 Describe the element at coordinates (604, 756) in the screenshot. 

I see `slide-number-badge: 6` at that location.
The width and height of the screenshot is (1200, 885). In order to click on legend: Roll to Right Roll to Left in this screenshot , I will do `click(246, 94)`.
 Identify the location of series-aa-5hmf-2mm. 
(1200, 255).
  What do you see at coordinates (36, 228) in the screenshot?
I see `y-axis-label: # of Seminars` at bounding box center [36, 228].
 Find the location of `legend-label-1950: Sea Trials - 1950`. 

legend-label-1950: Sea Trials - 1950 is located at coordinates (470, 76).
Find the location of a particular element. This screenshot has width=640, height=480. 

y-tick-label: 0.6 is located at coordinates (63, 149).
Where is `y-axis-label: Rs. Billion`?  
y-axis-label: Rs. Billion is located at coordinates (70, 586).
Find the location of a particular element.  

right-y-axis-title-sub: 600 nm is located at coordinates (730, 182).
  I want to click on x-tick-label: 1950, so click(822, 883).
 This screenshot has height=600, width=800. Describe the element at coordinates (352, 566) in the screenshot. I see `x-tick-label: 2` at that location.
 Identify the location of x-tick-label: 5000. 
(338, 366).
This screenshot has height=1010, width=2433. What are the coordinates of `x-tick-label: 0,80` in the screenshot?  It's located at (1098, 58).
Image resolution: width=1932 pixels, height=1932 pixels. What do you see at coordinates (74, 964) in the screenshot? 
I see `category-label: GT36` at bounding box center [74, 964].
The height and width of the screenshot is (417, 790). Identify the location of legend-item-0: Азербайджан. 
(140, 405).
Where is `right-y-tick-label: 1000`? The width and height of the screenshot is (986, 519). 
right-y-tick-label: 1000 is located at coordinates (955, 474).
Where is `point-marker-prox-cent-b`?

◆ ◆ ◆

WHAT YOU HAVE TO DO: List every line of the material above that contains the word "Describe", treating the match as case-sensitive.

SOLUTION FOR THIS PROBLEM:
 Describe the element at coordinates (604, 756) in the screenshot. 
 This screenshot has height=600, width=800. Describe the element at coordinates (352, 566) in the screenshot. I see `x-tick-label: 2` at that location.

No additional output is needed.